Nick Cave Plays the Shaman on 'Colbert' with "Rings of Saturn"

The 'Skeleton Tree' cut was translated into an eerie Lynchian ballad for the 'Late Show' performance.

"To see Nick Cave live is to see a rock star fulfilling his essential shamanic function, transporting self and audience to the beyond," Rajeev Balasubramanyam wrote in an essay at Noisey this past weekend. Cave's live performances capture the purpose of the rock star, Balasubramanyam wrote: outside of this realm, somewhere between myth and reality.
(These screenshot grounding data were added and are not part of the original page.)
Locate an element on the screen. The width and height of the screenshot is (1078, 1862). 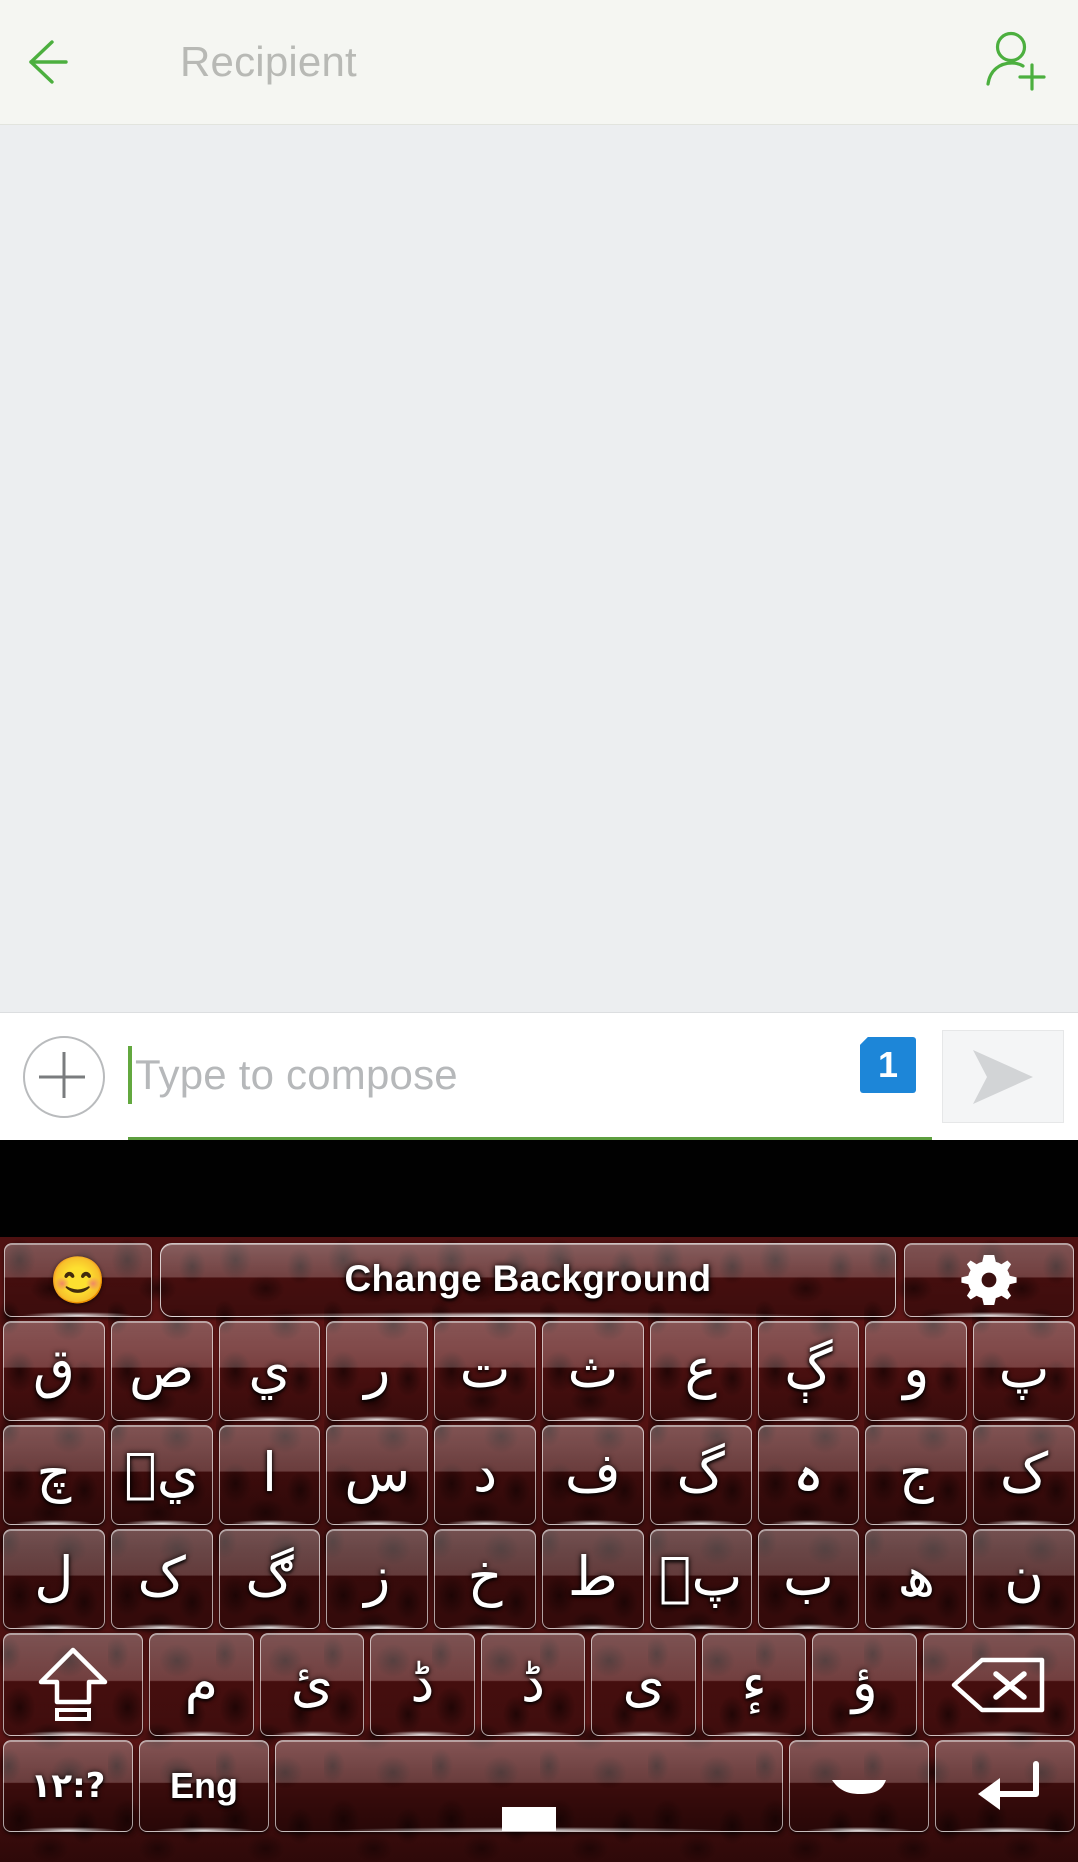
key-ye: ي is located at coordinates (270, 1371).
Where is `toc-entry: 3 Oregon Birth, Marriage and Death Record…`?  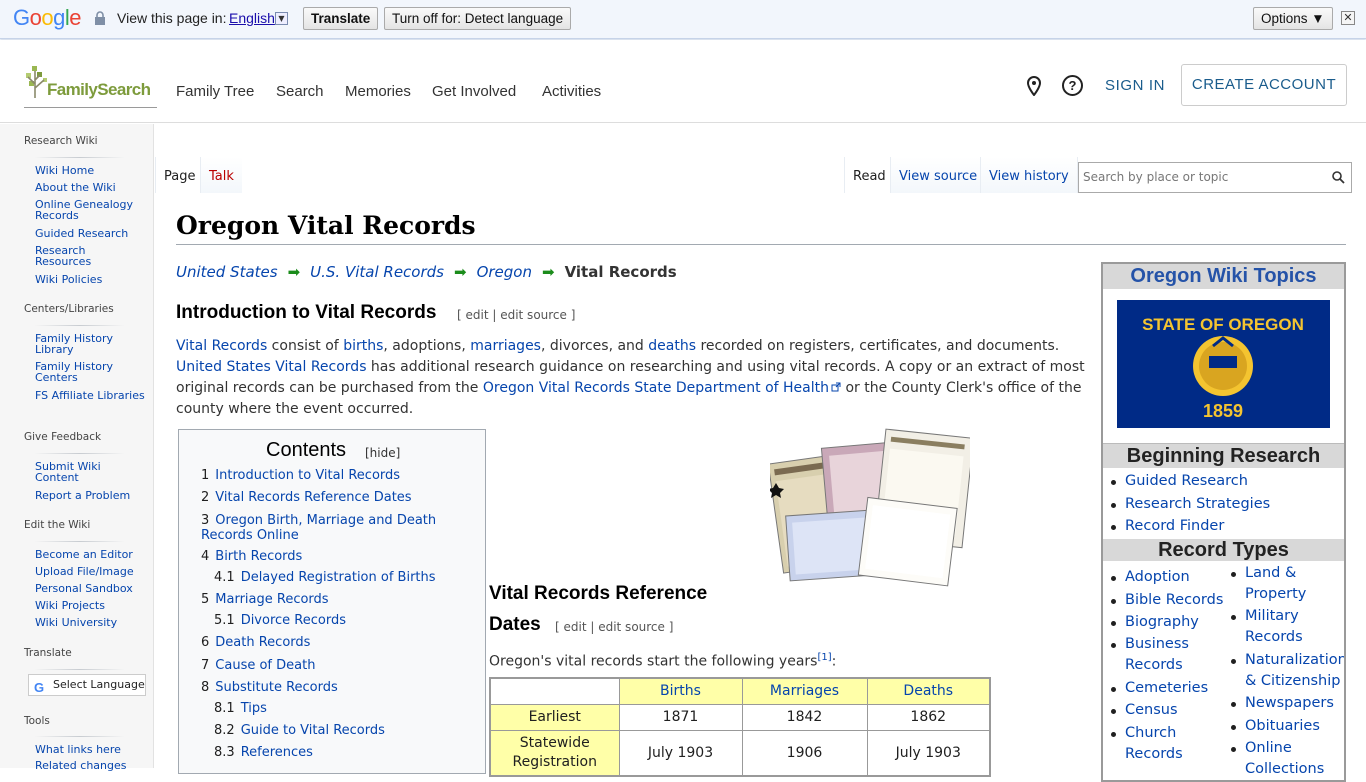 toc-entry: 3 Oregon Birth, Marriage and Death Record… is located at coordinates (332, 528).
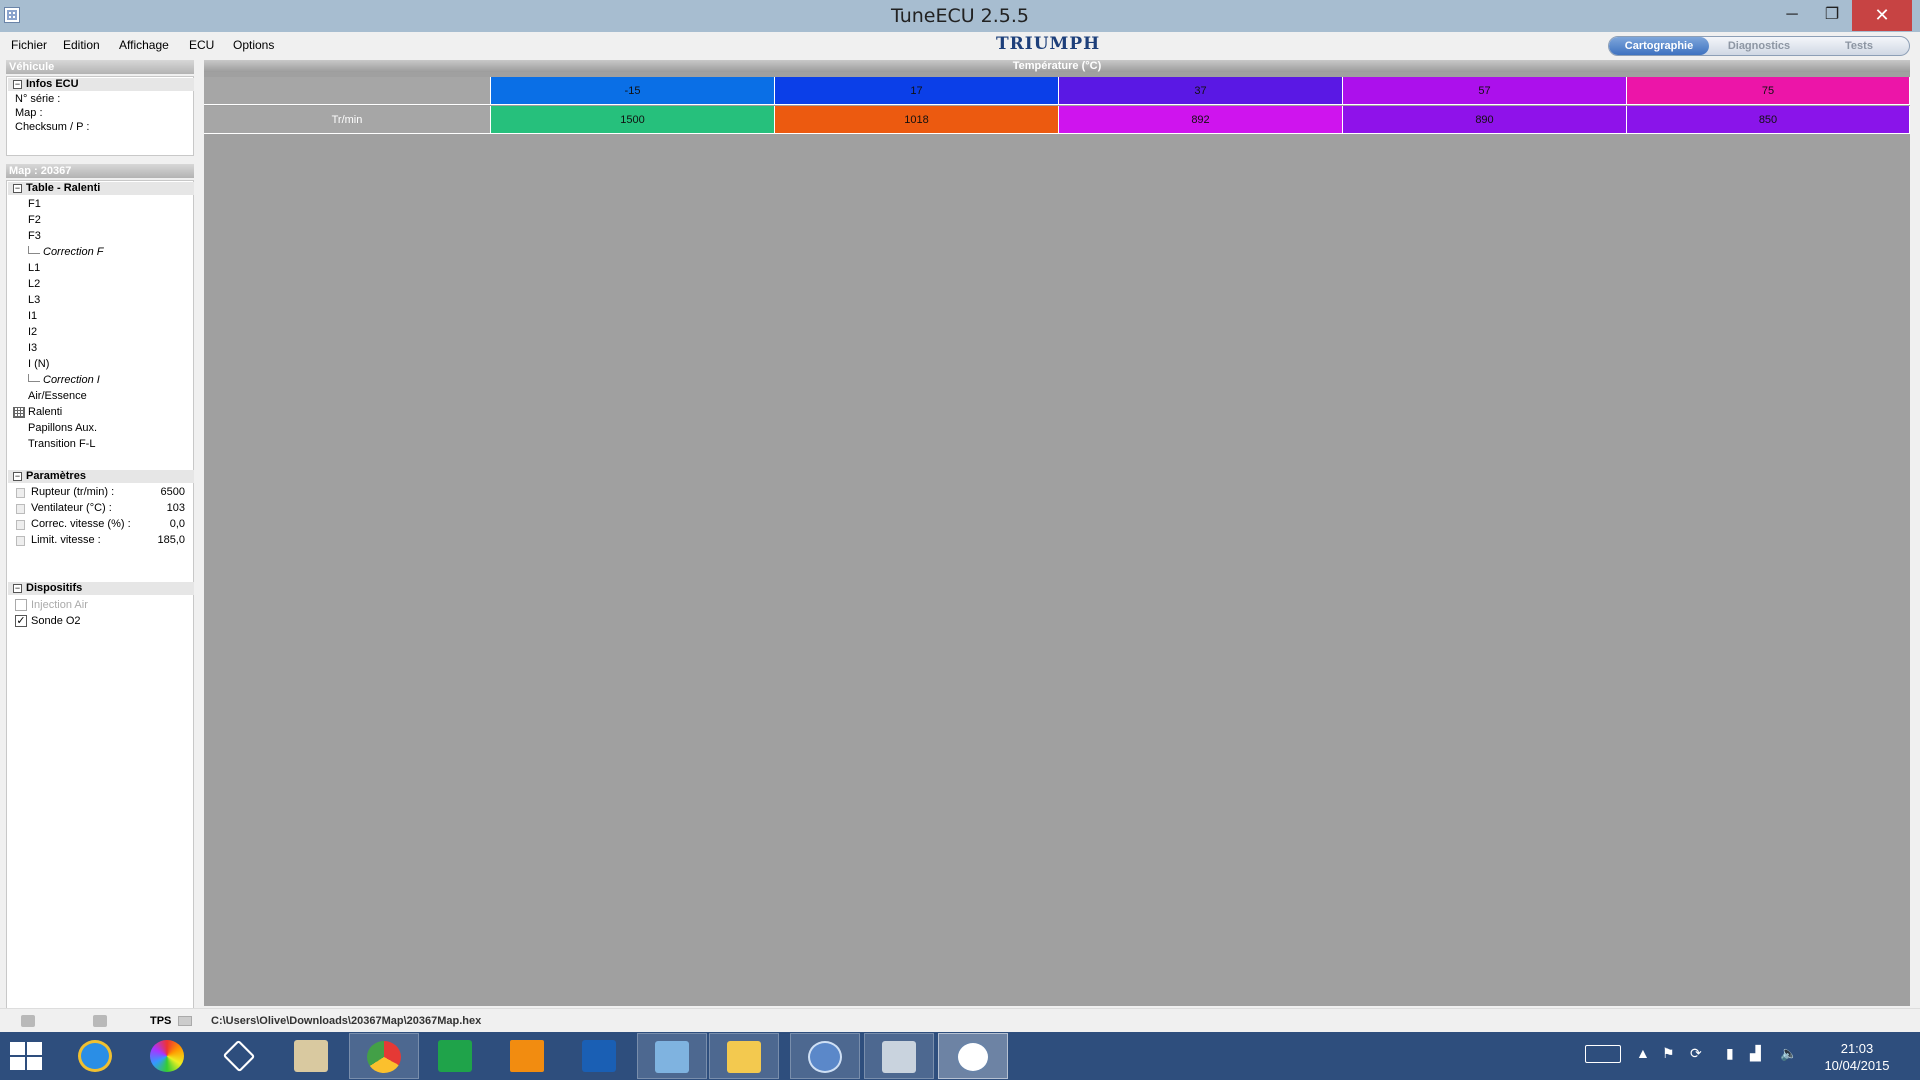 The image size is (1920, 1080). Describe the element at coordinates (973, 1056) in the screenshot. I see `tuneecu-taskbar-icon` at that location.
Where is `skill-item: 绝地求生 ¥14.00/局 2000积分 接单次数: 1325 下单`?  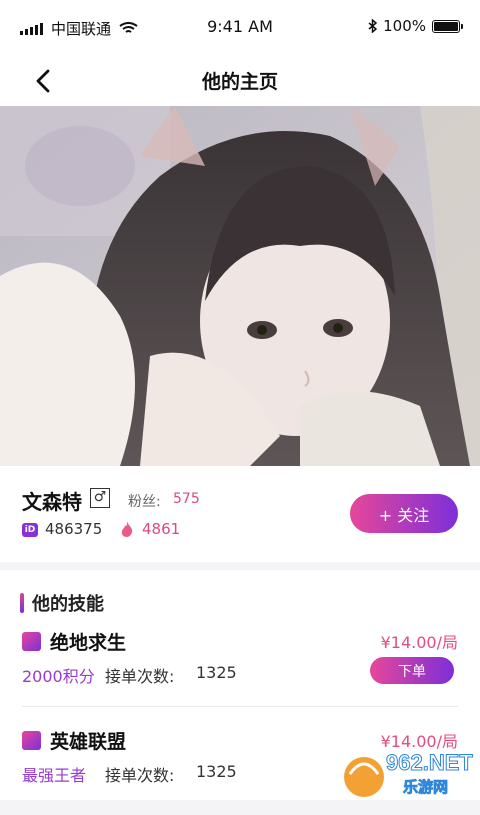 skill-item: 绝地求生 ¥14.00/局 2000积分 接单次数: 1325 下单 is located at coordinates (240, 671).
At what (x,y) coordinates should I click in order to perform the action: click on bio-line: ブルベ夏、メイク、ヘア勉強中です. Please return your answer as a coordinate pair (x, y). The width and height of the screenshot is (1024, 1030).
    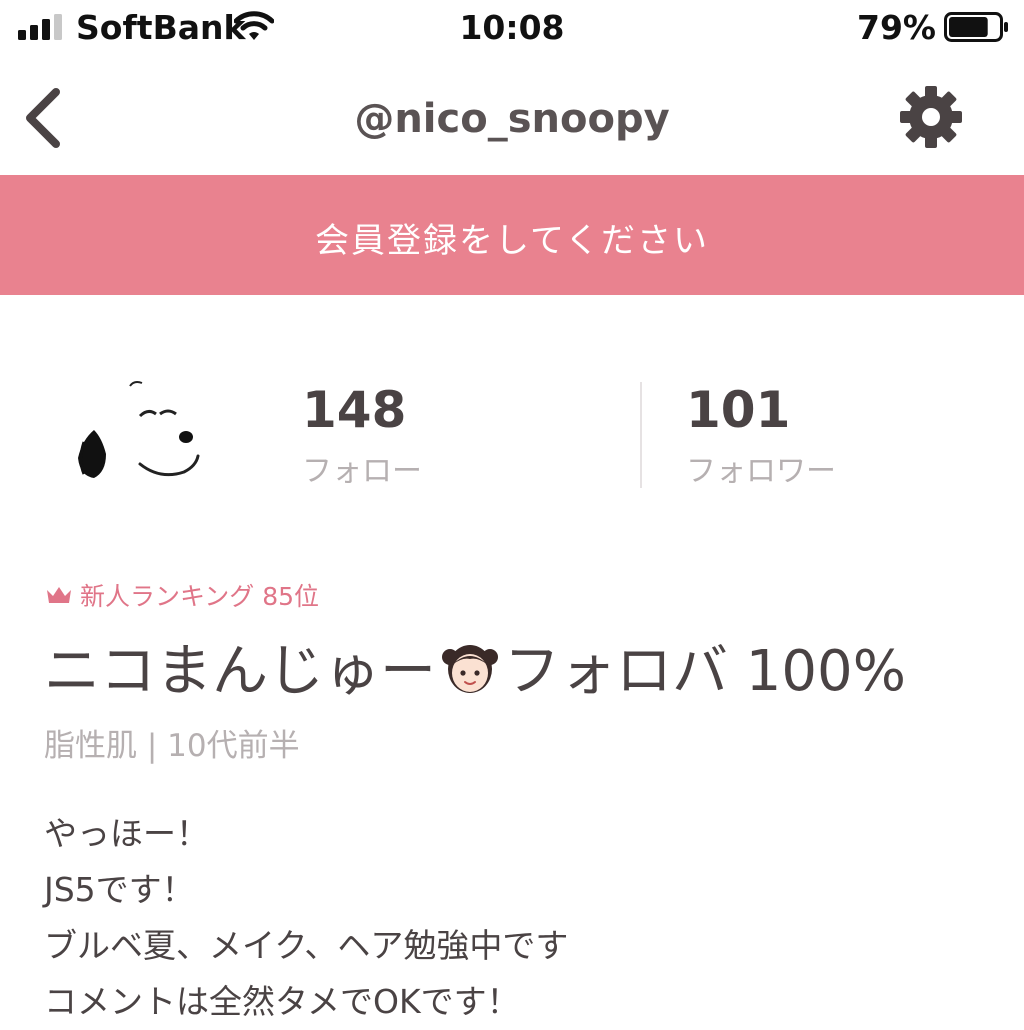
    Looking at the image, I should click on (306, 946).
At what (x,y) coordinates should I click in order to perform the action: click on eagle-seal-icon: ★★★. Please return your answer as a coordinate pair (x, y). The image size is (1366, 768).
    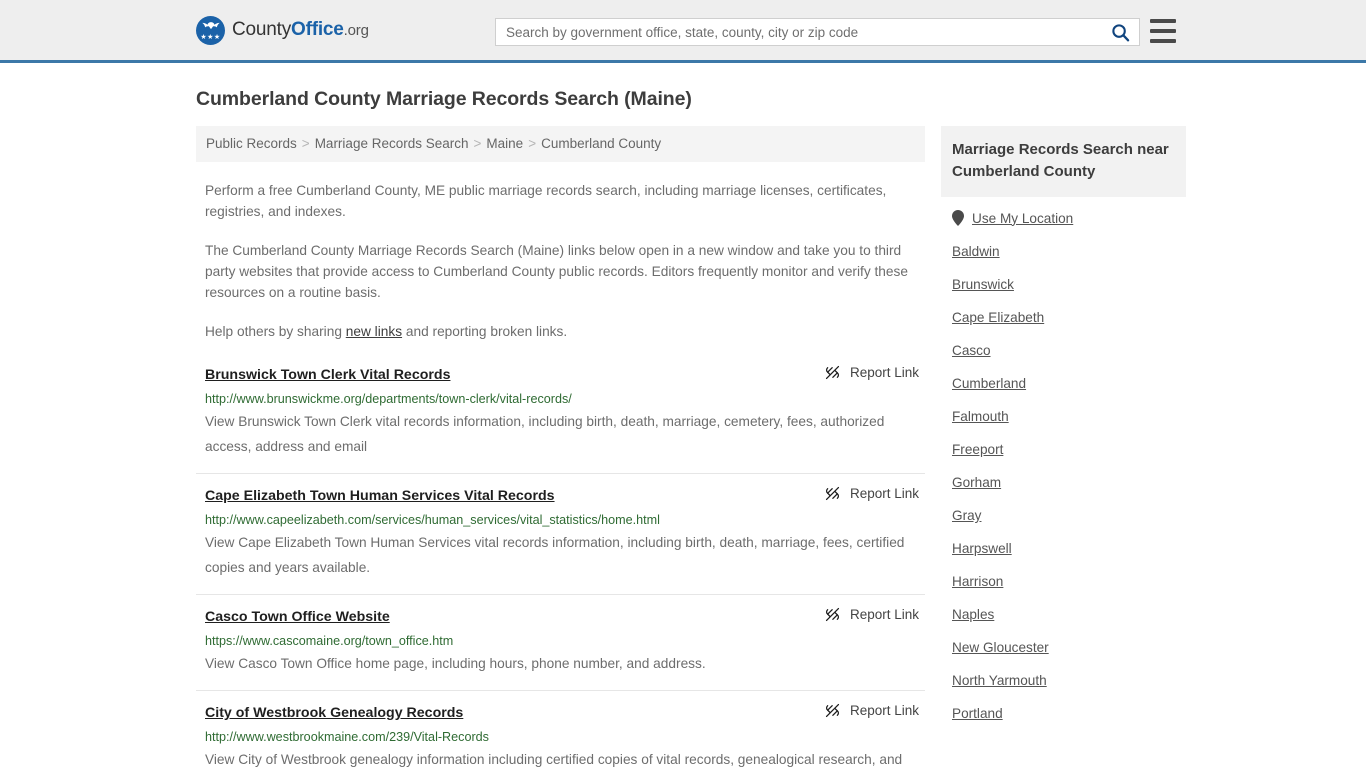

That Cave can translate this shamanic sensibility to a performance on Late Night with Stephen Colbert is incredible in its own way. He performed Skeleton Tree cut "Rings of Saturn" as Colbert's musical guest last night and, even on a quarter of a computer screen, compressed onto YouTube, it was captivating. With the shimmering glitches of the studio version transposed into an uncanny, Lynchian ballad on screen, Cave's amelodic delivery is even more brutal and exhausting. His interaction with the microphone itself is a marvel—he approaches it first like he's battling a magnetic force, and then, in the second verse, as if it's a part of his right arm. It can be summed up by Cave's own line, delivered with his eyes down towards the Ed Sullivan floor: "And I'm there / And I'm not there."